Opened 14 years ago

Closed 14 years ago

Last modified 14 years ago

#536 closed defect (fixed)

Get rid of the STRICT on geography ST_Intersects

Reported by: robe Owned by: pramsey
Priority: high Milestone: PostGIS 1.5.2
Component: postgis Version: 1.5.X
Keywords: Cc:

Description

The STRICT clause on the ST_Intersects geography is preventing the planner from dissolving the function into the index + non-index constituent parts.

This means it is never using the index. Removing the STRICT clause seems to fix that.

See thread http://postgis.refractions.net/pipermail/postgis-users/2010-May/026831.html

Haven't checked the other geography functions to see if they suffer the same issue.

Change History (25)

comment:1 by mcayland, 14 years ago

I'm not 100% convinced that this is the right thing to be doing here, since we only have one reported use case and we don't have a test data set to play with. In any case, STRICT means that if any input parameter is NULL then the function can be short-circuited to return NULL which should help the planner.

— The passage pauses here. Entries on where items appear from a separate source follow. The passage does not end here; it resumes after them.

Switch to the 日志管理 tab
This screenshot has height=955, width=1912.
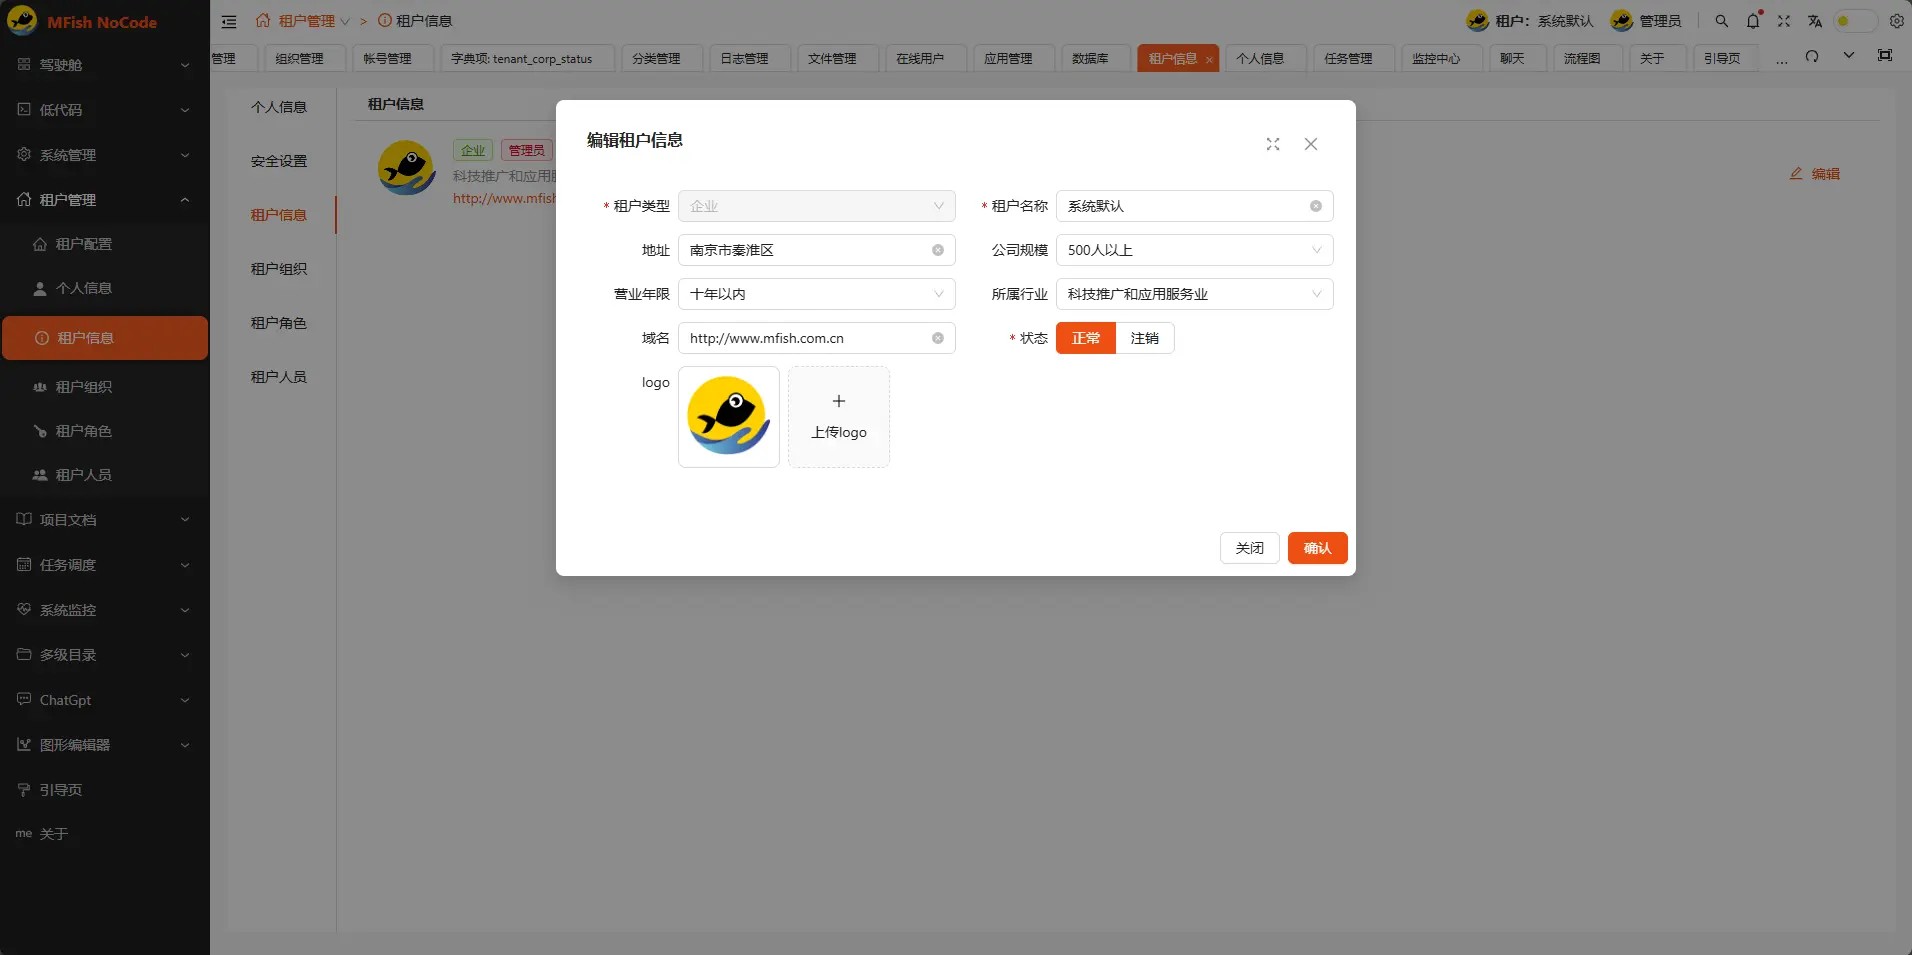pyautogui.click(x=746, y=58)
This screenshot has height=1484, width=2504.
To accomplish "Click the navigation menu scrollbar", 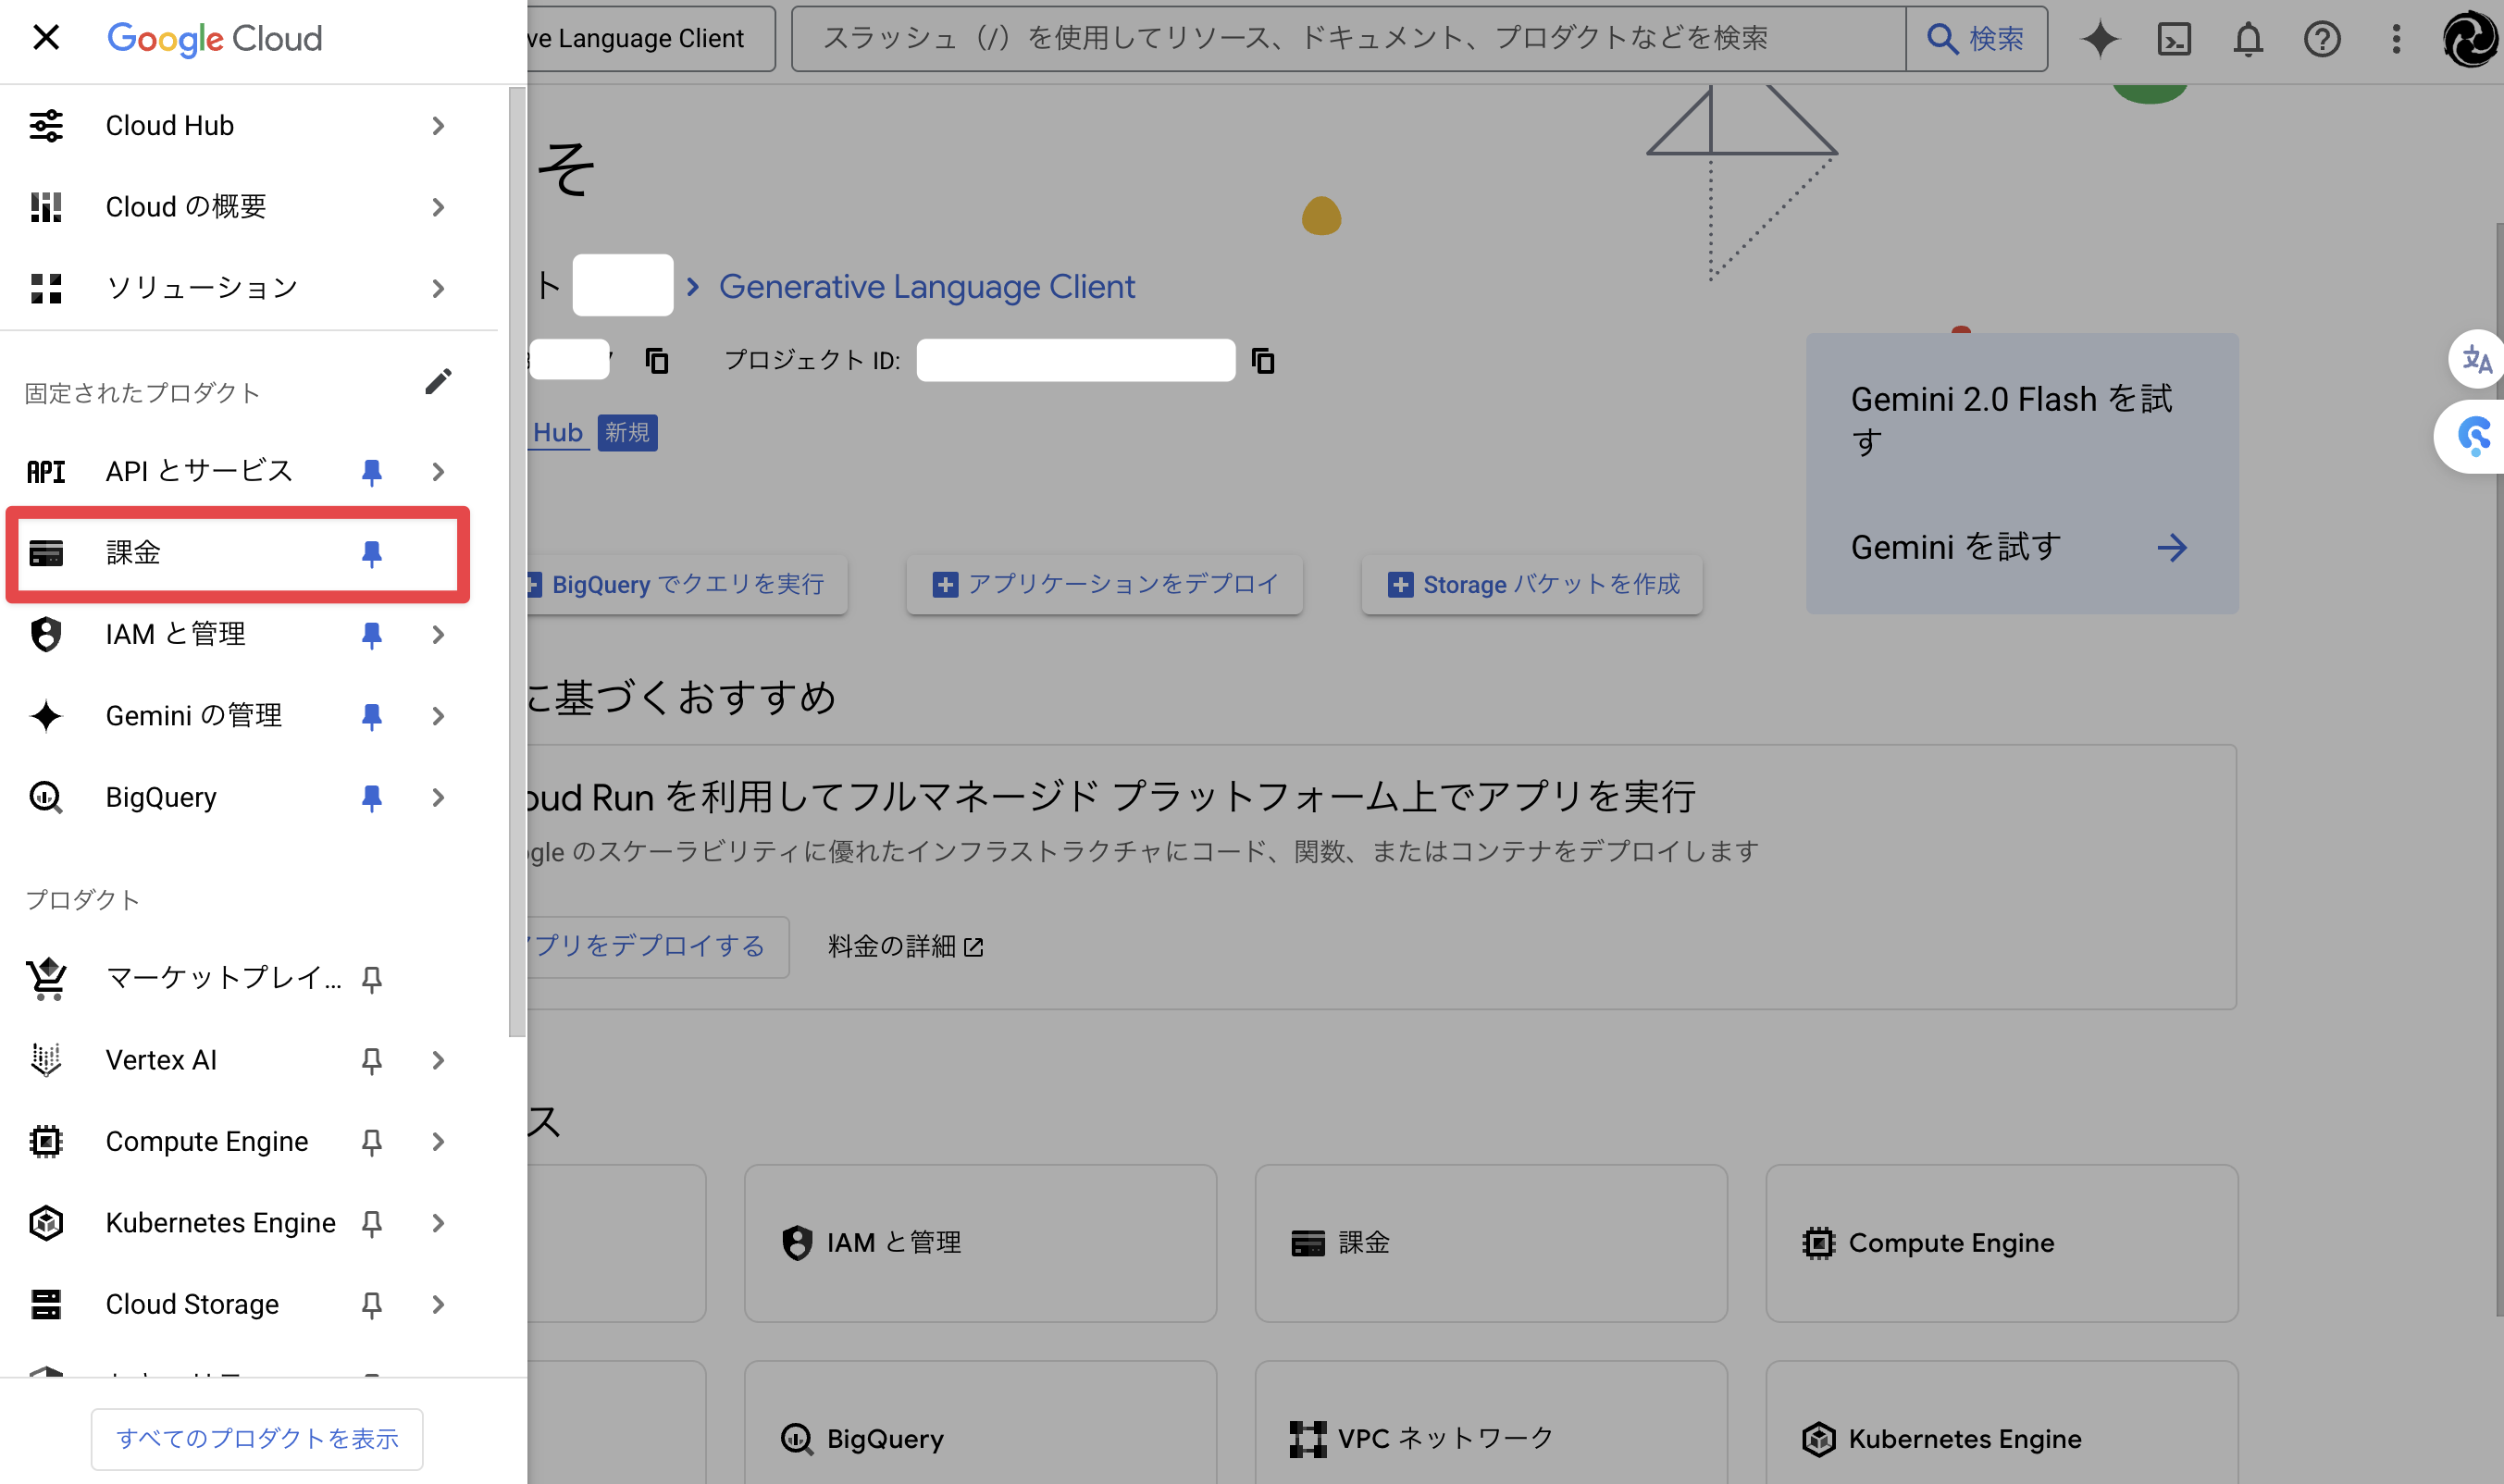I will pyautogui.click(x=516, y=560).
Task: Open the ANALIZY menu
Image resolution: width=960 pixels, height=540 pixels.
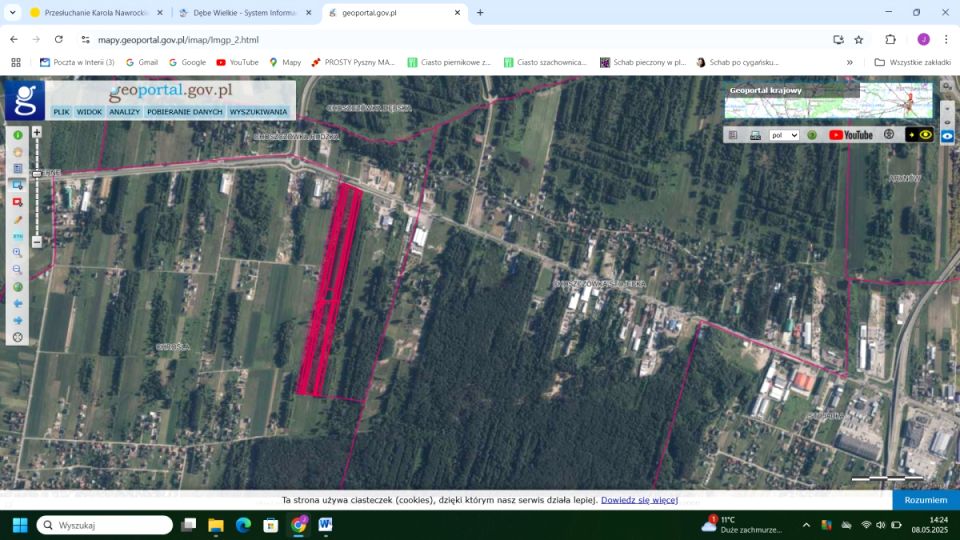Action: point(125,112)
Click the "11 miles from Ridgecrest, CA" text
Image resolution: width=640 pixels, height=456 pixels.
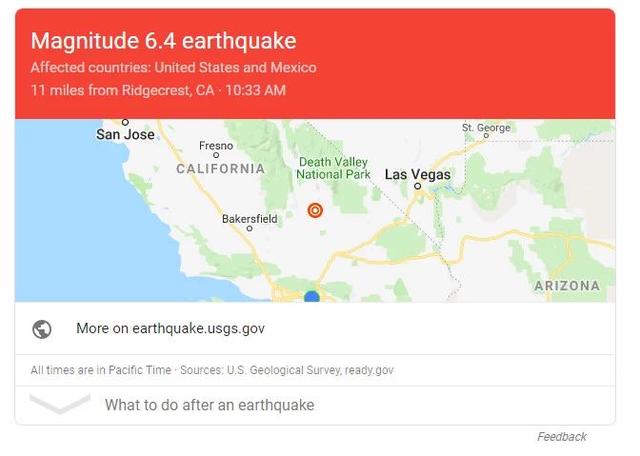click(x=122, y=91)
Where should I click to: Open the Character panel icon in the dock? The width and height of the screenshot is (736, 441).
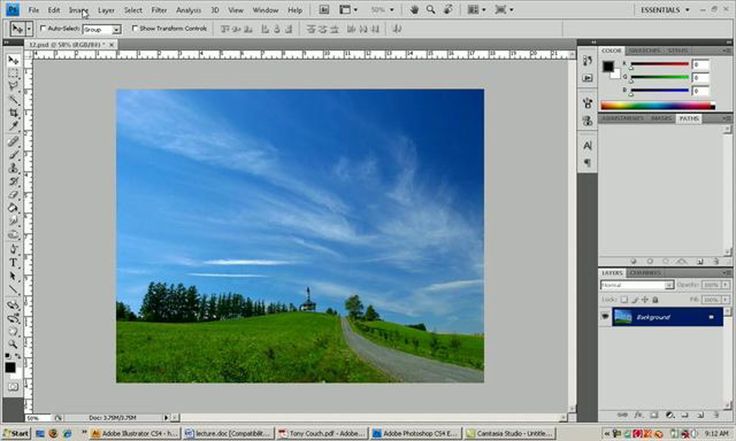click(x=587, y=146)
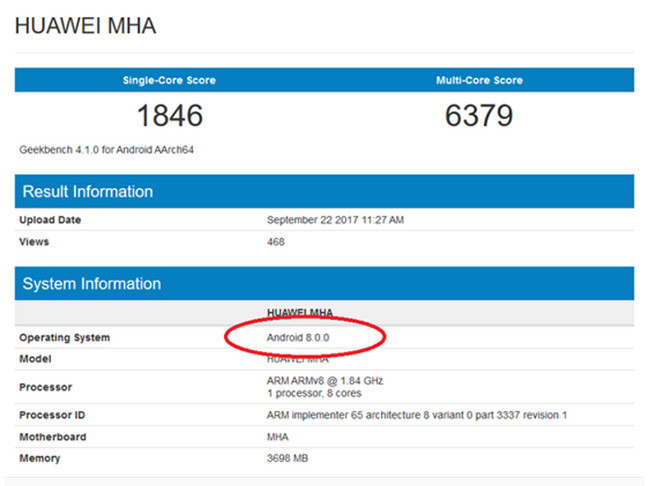Select the Single-Core Score header
650x486 pixels.
[169, 80]
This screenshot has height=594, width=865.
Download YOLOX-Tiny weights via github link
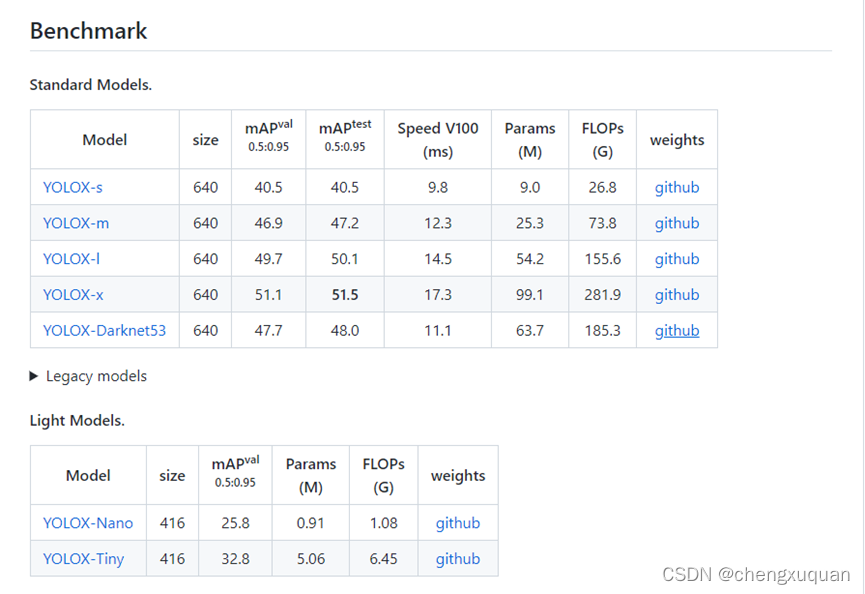(x=458, y=560)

In short - without test data and configuration we can work with, I don't feel we have enough evidence to make this change.

Mark.

comment:2 by robe, 14 years ago

I've tested it it doesn't work with STRICT in there. I can provide test data.

But the other point is is that we don't have it in place for geometry ST_Intersects, so why are we treating geography any differently?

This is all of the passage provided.